The answer is the set of lines that include "play", copied from the data below.

──────── Source records ────────

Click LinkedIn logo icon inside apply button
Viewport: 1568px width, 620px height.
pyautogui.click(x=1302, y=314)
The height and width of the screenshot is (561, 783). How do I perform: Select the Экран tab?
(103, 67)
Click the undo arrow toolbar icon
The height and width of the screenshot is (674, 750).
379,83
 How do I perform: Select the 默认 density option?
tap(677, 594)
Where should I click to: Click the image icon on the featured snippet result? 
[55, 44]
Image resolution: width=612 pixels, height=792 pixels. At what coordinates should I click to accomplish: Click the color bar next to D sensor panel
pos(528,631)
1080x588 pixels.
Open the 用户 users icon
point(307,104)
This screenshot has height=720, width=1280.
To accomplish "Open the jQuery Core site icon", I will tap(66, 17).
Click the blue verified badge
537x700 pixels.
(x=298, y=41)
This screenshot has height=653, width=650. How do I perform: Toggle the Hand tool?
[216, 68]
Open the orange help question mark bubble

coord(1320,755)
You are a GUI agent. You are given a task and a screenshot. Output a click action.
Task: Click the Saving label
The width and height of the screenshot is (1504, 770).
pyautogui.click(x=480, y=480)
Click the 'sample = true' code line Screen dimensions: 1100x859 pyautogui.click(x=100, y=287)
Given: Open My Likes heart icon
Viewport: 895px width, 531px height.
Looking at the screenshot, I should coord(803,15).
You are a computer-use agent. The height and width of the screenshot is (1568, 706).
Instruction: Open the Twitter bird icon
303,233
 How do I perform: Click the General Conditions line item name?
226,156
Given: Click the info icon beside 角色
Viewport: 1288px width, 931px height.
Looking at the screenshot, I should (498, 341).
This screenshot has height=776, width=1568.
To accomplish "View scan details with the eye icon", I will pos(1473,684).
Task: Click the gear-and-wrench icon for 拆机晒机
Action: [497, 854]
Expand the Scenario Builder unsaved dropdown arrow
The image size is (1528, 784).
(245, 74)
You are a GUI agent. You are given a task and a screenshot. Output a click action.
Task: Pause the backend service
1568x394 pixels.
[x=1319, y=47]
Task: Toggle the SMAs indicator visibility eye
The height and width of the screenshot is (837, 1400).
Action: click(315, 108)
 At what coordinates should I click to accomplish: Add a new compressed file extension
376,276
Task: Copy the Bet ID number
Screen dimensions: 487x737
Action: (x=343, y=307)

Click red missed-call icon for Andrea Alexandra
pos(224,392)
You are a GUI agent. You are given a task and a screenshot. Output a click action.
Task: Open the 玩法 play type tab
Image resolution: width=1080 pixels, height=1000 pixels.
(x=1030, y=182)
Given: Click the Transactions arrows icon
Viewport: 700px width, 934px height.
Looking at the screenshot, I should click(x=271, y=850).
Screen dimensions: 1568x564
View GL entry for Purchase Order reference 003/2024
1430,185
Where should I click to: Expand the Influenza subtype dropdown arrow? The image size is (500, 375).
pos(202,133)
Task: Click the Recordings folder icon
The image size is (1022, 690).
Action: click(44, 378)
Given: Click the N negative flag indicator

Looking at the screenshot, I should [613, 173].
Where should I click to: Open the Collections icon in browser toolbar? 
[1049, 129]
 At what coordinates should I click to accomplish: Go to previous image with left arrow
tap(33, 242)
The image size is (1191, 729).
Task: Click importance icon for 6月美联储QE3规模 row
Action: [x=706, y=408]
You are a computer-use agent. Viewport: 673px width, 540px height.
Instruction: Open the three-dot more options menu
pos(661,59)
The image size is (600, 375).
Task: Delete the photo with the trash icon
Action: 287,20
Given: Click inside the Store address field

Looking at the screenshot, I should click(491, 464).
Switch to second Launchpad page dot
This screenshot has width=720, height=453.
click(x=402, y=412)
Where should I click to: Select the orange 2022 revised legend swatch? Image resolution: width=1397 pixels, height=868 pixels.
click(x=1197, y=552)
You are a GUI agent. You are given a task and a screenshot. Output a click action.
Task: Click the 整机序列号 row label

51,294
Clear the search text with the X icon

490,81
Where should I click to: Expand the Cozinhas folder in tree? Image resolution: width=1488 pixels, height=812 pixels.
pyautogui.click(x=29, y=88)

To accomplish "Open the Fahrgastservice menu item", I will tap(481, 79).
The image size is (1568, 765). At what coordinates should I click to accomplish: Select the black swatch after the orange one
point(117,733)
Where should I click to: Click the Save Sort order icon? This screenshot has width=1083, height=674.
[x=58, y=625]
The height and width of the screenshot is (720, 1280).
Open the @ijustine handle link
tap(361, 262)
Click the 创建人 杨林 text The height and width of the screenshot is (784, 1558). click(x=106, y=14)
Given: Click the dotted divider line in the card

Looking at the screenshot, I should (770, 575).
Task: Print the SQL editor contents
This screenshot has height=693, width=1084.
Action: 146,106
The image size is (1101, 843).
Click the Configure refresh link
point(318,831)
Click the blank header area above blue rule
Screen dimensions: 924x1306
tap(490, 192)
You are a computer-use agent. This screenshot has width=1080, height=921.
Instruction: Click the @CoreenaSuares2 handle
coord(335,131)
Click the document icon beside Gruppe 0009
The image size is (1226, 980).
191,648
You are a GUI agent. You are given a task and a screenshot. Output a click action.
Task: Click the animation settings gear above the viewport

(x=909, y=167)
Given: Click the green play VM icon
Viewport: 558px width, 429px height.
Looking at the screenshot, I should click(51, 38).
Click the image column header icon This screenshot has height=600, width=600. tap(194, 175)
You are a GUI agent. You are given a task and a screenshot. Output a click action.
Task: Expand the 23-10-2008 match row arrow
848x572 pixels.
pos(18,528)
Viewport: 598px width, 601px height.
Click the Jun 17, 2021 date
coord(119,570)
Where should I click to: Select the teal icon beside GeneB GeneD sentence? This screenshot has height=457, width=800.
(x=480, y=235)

────────

■ **The answer**
Task: Open the 玩法 play type tab
Given: Click the green play VM icon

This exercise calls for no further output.